Google has to start somewhere with custom SoCs, but the company doesn’t seem close to Apple right now. The main difference between the two companies is that Apple has an in-house CPU design team with totally custom silicon that is light years ahead of the ARM competition. Apple got there by buying an entire chip design firm, PA Semi, back in 2008. Apple is also a $2 trillion hardware company and has significantly invested in silicon design because it’s a core part of the company. Google is an advertising company with a hardware division as a small side hobby and has not made an Apple-style investment in silicon. Various Google divisions have developed in-house hardware, but unless we see a VP of Google Silicon and a division-independent chip-design team, any chip expertise is most likely split up across Google divisions, with little cross-communication.

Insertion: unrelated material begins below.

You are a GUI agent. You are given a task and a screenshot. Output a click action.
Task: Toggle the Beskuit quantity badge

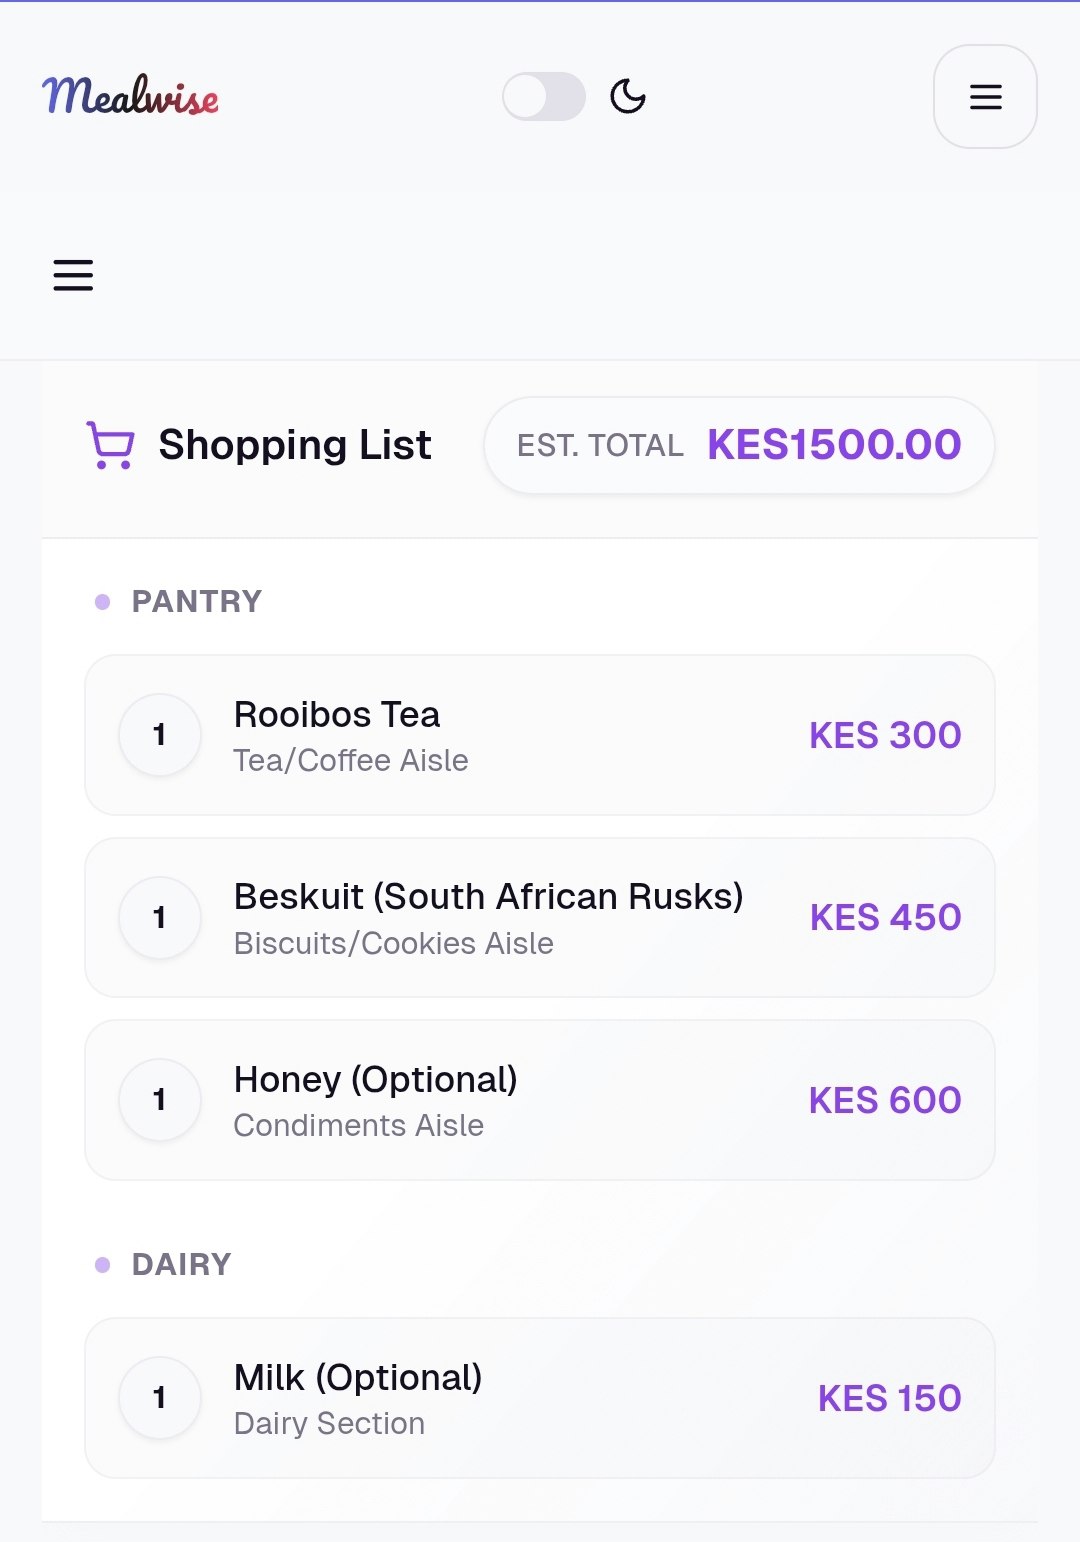click(159, 917)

The company most inspired by Apple in terms of investment, and not just branding, is Qualcomm, which recently bought chip design firm Nuvia for $1.4 billion. Nuvia hasn’t shipped a product yet, but the CEO was formerly Apple’s chief CPU architect for nearly a decade and, as the new SVP of Qualcomm Engineering, will hopefully remake the company in Apple’s image. While Samsung, Huawei, and MediaTek all ship off-the-shelf ARM CPUs and therefore are mostly even, Qualcomm has a chance to rise above the fray with better-than-ARM CPU designs. Samsung is trying to differentiate Exynos SoCs by making a GPU deal with AMD, but as with Google, this seems to be more of a grasp at what it can accomplish rather than what’s important, which, first and foremost, is a strong CPU.
We’ll know more about Google’s chip ambitions when the Pixel 6 is announced sometime this year.